### Work item
Please return all lines in the listing holding the word "will".
[Supplied records — start]
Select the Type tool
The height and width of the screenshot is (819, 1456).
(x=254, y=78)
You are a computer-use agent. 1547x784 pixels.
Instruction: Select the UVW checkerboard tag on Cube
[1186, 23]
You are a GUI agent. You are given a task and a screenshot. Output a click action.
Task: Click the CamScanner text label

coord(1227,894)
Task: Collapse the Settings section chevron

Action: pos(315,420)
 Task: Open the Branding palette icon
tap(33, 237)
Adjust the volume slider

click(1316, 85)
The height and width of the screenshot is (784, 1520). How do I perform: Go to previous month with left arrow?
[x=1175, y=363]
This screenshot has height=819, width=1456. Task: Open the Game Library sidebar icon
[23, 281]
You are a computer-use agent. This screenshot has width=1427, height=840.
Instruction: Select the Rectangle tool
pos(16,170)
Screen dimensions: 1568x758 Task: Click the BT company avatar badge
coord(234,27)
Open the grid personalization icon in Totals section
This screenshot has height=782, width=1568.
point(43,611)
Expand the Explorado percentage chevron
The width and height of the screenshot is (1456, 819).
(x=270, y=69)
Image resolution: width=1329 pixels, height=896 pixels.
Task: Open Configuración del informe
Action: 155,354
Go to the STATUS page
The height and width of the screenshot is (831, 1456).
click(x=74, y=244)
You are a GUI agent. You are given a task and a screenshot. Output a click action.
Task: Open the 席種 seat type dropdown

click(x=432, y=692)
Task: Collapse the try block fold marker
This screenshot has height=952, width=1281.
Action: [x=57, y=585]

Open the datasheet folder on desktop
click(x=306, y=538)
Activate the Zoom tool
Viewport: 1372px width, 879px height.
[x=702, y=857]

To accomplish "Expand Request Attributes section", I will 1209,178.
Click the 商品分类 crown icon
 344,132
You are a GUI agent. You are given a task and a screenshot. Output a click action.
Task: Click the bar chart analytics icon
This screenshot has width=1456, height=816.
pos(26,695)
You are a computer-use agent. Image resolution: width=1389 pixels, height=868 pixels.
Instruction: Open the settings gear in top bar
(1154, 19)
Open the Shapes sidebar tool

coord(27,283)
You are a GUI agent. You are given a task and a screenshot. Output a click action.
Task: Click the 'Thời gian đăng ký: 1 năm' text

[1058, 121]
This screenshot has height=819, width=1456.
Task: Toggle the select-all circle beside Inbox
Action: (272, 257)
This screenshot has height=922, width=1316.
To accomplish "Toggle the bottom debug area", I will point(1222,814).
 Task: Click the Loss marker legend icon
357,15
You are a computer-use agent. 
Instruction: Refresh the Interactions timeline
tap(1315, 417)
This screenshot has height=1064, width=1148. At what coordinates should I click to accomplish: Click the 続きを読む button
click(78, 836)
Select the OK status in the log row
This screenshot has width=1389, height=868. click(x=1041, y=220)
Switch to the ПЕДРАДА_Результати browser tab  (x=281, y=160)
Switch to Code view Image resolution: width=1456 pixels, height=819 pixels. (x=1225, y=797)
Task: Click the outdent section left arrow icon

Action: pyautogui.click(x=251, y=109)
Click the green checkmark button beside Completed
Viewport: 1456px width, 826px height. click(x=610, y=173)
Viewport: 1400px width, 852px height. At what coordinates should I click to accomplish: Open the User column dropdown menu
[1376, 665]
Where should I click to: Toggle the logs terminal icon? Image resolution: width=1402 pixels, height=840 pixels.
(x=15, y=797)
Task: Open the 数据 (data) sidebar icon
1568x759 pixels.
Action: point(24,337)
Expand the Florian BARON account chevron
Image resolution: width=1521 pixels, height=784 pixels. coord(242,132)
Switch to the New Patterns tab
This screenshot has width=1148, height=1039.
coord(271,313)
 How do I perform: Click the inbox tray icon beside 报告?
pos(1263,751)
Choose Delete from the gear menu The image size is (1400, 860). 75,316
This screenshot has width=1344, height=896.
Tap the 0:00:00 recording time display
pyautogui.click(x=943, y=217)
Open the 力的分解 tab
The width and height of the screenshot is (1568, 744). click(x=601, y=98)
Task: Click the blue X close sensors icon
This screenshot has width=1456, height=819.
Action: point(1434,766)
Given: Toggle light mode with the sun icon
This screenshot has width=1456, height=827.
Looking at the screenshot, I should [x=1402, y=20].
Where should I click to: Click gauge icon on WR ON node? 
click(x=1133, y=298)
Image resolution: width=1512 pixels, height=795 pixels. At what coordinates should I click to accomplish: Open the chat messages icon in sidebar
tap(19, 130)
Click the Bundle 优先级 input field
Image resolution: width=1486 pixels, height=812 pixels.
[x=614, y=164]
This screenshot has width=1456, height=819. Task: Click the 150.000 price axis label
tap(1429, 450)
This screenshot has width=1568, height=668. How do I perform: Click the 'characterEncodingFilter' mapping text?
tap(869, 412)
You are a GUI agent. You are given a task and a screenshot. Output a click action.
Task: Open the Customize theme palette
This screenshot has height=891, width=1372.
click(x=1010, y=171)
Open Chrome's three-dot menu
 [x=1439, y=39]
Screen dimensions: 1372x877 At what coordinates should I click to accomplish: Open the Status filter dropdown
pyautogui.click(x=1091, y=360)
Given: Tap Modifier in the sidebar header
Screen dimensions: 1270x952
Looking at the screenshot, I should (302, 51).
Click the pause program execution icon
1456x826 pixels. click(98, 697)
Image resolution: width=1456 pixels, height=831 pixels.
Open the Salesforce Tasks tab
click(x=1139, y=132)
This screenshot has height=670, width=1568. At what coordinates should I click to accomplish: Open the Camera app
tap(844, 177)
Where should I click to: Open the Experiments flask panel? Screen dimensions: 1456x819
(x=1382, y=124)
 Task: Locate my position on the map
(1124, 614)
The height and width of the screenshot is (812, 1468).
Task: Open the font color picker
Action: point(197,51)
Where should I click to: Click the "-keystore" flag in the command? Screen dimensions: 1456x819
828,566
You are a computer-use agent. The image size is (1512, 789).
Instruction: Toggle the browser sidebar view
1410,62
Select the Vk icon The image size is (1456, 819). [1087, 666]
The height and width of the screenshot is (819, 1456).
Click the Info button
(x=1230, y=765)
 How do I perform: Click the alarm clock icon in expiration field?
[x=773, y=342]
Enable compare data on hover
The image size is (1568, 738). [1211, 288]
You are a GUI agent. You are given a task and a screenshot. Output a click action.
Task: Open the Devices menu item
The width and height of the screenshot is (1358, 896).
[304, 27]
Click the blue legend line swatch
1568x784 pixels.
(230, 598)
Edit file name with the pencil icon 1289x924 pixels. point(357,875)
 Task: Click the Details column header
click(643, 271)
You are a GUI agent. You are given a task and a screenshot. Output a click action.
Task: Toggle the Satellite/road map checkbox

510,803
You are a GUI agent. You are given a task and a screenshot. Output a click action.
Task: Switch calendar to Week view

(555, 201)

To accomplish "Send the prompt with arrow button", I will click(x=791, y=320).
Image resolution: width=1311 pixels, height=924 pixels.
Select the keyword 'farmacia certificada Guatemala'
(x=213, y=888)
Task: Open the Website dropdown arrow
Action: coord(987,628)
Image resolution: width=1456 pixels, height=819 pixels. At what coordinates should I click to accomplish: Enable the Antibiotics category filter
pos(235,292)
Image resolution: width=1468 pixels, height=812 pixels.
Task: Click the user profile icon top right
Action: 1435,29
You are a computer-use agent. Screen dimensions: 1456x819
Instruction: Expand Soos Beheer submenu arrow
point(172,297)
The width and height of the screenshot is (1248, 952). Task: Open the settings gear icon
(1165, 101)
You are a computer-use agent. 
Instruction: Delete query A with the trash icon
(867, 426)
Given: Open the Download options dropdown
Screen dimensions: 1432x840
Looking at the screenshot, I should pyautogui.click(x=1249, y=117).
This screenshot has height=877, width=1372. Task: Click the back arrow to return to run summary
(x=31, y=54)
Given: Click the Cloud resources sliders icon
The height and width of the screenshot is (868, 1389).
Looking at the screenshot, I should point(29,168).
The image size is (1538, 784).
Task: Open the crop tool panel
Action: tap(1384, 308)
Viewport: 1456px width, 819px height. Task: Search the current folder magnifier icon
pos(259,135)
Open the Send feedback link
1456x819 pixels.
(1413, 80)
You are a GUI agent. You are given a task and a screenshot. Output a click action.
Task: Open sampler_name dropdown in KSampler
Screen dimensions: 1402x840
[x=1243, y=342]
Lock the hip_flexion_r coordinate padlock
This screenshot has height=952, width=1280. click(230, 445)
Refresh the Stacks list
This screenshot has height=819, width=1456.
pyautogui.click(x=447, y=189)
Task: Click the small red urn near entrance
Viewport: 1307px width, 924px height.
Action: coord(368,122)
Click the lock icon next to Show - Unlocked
[Supplied records — finish]
### Exercise output
To accomplish "Expand Request Attributes section", I will 1209,178.
To accomplish "Toggle the bottom debug area", I will point(1222,814).
To accomplish "Send the prompt with arrow button", I will click(x=791, y=320).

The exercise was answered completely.